We left Can Tho in the late morning and headed back to Saigon.

Can Tho Christmas store.

Can Tho Christmas store.

Wet, rainy drive from Can Tho to Saigon.

Wet, rainy drive from Can Tho to Saigon.

After dinner, we decided to visit the Saigon Saigon Bar (http://www.caravellehotel.com/en/1/11/3/products.aspx) at the Caravelle Hotel. This iconic watering hole is where legend has it that the foreign press spent the last days of the Republic of Vietnam and watched the advance of the North Vietnamese forces from their seats on the rooftop bar. The bar has long-since been renovated. However, the location is the same and still offers a rooftop view of the Saigon skyline. We have to say; it was rather surreal to sit in an icon of the Vietnam War, drinking Single Malt Scotches, watching staff scurrying around in their Christmas-themed uniforms, listening to a live Cuban band playing “Guantanamera”, seeing paunchy/creepy old white-guys sitting with their tables of young Asian girls, and smoking fine hand-rolled cigars… all in the heart of communist Ho Chi Minh City.
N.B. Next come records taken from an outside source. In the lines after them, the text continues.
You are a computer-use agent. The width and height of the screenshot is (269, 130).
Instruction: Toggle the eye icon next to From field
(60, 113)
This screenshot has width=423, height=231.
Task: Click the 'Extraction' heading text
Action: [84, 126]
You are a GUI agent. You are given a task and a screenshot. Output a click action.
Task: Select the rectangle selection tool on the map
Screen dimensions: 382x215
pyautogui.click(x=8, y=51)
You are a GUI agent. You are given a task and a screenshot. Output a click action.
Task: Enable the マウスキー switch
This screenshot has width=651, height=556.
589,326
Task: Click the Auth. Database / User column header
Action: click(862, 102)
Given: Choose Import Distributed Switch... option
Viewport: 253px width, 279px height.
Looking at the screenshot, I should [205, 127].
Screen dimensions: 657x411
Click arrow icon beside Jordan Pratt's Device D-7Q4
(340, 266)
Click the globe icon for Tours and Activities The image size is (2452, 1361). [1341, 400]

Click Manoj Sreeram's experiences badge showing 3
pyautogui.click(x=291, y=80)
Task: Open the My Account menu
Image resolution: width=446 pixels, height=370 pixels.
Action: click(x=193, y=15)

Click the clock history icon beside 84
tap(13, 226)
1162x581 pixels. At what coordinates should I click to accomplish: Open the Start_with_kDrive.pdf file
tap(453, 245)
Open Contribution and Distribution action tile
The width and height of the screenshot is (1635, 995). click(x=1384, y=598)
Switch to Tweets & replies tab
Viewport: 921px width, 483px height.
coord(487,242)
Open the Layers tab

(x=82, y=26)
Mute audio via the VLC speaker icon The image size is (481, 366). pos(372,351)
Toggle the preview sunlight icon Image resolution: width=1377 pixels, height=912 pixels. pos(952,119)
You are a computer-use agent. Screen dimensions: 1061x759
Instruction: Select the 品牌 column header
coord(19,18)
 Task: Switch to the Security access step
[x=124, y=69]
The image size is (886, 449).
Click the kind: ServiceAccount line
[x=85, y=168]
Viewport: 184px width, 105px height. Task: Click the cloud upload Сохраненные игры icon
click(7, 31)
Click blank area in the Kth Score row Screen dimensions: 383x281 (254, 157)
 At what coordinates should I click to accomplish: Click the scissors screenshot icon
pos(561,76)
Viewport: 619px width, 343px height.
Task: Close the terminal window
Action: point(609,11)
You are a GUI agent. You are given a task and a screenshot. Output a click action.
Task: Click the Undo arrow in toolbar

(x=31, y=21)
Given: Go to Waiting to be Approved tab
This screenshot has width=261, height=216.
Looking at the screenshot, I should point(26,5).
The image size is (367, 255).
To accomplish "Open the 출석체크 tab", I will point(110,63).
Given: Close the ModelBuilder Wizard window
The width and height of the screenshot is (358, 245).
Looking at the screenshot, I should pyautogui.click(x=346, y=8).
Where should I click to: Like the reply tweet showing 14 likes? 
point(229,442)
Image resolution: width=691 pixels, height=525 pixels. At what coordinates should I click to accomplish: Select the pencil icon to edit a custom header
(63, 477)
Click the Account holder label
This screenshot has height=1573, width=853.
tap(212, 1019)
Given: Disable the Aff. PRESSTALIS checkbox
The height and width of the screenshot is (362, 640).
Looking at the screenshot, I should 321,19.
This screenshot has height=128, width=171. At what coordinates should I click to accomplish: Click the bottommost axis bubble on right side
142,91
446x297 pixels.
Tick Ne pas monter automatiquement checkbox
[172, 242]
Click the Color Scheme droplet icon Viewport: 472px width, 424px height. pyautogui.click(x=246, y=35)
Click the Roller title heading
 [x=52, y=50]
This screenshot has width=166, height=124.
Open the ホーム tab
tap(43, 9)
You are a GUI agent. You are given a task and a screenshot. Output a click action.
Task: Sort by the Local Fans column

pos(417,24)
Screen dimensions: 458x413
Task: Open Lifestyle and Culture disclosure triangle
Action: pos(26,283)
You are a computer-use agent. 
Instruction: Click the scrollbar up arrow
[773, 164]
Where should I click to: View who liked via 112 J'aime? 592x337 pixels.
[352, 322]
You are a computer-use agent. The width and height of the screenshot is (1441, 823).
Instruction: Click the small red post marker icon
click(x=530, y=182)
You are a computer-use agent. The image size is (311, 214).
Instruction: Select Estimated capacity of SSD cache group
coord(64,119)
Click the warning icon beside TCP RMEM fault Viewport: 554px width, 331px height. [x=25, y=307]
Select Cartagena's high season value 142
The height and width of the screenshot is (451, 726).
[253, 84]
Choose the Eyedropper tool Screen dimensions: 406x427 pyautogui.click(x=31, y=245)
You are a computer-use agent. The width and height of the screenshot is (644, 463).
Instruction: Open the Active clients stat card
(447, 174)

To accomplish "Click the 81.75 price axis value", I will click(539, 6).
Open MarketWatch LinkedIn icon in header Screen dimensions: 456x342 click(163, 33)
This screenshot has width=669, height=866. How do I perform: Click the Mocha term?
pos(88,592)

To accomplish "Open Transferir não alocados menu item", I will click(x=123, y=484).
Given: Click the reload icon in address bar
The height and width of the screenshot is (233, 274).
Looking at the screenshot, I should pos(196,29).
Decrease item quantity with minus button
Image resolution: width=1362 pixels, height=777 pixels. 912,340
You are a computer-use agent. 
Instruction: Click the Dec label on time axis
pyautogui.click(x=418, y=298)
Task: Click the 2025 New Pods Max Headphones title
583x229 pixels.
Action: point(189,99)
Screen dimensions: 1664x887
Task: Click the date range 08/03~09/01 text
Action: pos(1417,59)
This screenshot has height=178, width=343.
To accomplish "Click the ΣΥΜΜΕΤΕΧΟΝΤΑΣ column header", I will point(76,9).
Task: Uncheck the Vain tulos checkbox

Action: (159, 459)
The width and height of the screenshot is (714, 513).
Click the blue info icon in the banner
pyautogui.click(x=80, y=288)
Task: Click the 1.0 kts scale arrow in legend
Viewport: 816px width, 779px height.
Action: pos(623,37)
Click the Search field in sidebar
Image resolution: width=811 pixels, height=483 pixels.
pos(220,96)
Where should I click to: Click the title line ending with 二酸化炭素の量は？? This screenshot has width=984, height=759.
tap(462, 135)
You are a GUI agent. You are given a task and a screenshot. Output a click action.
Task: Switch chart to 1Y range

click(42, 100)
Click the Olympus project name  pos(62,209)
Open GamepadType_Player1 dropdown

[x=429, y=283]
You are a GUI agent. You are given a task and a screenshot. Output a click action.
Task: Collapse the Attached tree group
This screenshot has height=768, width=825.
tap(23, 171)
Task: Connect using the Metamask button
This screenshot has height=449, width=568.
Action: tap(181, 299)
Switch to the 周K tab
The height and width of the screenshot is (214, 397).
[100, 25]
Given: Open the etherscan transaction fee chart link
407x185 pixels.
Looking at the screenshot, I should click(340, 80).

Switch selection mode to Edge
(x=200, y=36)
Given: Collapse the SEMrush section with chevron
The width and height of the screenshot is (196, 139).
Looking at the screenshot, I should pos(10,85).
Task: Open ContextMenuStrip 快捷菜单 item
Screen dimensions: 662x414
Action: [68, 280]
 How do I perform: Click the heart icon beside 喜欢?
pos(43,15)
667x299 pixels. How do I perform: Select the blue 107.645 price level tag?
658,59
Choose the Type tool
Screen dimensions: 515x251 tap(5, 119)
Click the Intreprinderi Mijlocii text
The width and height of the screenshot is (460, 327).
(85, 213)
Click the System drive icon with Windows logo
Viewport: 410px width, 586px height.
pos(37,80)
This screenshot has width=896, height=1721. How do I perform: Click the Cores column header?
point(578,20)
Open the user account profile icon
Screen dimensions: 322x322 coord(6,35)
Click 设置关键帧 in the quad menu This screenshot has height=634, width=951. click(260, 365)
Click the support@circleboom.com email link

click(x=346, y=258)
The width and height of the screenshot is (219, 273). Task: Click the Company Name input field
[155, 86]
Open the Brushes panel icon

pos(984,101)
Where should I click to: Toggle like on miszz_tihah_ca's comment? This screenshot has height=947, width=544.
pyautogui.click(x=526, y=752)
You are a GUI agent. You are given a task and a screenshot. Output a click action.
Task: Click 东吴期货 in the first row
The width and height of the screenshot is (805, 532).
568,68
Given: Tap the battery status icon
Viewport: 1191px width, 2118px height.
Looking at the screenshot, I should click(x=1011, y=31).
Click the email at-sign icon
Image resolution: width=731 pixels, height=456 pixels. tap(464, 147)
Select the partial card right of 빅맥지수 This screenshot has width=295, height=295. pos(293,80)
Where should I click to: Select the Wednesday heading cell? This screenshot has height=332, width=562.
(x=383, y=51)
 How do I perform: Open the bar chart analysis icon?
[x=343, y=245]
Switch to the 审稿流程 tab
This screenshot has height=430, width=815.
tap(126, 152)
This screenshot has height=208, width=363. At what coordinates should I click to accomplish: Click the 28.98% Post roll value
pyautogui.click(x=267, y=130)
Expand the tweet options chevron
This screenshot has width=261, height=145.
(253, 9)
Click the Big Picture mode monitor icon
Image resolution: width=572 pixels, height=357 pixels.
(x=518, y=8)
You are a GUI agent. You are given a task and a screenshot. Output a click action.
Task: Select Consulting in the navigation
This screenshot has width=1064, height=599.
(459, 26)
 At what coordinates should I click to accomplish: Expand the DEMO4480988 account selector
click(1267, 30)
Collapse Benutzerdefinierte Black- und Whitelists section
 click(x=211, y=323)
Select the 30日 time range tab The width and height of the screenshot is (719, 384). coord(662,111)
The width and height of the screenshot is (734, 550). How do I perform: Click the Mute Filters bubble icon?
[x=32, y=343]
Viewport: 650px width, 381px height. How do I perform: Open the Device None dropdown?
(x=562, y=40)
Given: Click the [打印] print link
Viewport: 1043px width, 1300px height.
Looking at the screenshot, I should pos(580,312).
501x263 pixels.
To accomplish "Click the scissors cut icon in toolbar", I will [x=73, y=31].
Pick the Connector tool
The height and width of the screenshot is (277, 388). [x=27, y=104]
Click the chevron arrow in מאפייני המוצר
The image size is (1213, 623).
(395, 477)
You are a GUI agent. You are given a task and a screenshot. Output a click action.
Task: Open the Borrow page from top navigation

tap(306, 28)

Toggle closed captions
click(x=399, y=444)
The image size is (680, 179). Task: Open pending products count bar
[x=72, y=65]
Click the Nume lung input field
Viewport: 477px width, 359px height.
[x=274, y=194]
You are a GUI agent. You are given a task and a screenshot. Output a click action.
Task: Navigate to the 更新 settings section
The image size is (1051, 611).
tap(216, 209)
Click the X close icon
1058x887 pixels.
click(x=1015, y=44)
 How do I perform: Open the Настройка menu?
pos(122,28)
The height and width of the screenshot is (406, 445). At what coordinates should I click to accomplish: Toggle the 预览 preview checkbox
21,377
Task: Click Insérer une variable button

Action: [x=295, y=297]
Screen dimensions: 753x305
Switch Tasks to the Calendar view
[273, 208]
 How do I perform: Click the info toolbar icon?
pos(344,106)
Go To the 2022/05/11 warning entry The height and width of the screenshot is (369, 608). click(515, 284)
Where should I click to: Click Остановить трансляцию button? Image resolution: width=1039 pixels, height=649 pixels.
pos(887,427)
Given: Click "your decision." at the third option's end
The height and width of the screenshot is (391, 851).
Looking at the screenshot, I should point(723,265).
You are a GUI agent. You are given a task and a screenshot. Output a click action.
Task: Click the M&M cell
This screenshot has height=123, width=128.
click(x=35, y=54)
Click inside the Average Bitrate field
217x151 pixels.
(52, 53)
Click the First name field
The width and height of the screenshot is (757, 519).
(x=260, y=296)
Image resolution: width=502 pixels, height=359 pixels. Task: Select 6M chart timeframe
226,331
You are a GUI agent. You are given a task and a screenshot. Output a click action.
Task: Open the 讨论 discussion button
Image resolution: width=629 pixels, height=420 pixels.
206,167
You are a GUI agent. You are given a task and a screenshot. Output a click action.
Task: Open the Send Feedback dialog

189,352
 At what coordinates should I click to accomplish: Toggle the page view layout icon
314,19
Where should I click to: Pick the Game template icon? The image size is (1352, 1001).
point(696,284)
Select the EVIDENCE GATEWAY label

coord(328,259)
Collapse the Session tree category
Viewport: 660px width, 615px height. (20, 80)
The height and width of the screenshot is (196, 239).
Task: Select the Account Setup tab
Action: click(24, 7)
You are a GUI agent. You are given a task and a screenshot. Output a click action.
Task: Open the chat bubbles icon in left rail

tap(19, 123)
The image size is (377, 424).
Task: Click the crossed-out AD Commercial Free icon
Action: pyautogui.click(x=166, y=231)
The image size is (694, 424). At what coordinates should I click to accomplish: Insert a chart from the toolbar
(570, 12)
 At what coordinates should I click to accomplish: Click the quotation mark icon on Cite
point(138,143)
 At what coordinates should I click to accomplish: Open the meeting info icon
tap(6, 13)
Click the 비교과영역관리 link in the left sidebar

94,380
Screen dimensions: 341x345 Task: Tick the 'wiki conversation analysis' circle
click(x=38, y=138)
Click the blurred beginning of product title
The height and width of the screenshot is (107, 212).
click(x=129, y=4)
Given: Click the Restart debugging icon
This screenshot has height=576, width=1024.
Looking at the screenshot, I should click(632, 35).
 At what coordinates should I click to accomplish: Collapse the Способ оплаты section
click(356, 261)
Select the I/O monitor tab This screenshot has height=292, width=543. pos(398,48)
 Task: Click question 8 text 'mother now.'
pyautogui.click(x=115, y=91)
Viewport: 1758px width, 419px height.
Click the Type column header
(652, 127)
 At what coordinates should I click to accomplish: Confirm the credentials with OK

Saigon Saigon Bar at the Caravelle Hotel, Saigon.

Saigon Saigon Bar at the Caravelle Hotel, Saigon.

Eron having a cigar on the rooftop patio of the Saigon Saigon Bar. Caravelle Hotel, Saigon.

Eron having a cigar on the rooftop patio of the Saigon Saigon Bar. Caravelle Hotel, Saigon.

December 7, 2010

It’s “Pearl Harbor Day”. So, we visited the War Remnants Museum (http://en.wikipedia.org/wiki/War_Remnants_Museum). While most of the exhibits are an amateurishly one-sided propaganda-display painting the Vietnamese purely as victims and the Americans as evil perpetrators of war crimes. What made the visit truly worthwhile and memorable was, “Requiem”; an intense, personal, and emotionally powerful exhibition featuring the stories of and images taken by 134 international photo-journalists who lost their lives covering the hostilities in Vietnam from the 1950’s through to 1975. This exhibit was donated to the War Remnants Museum by the State of Kentucky.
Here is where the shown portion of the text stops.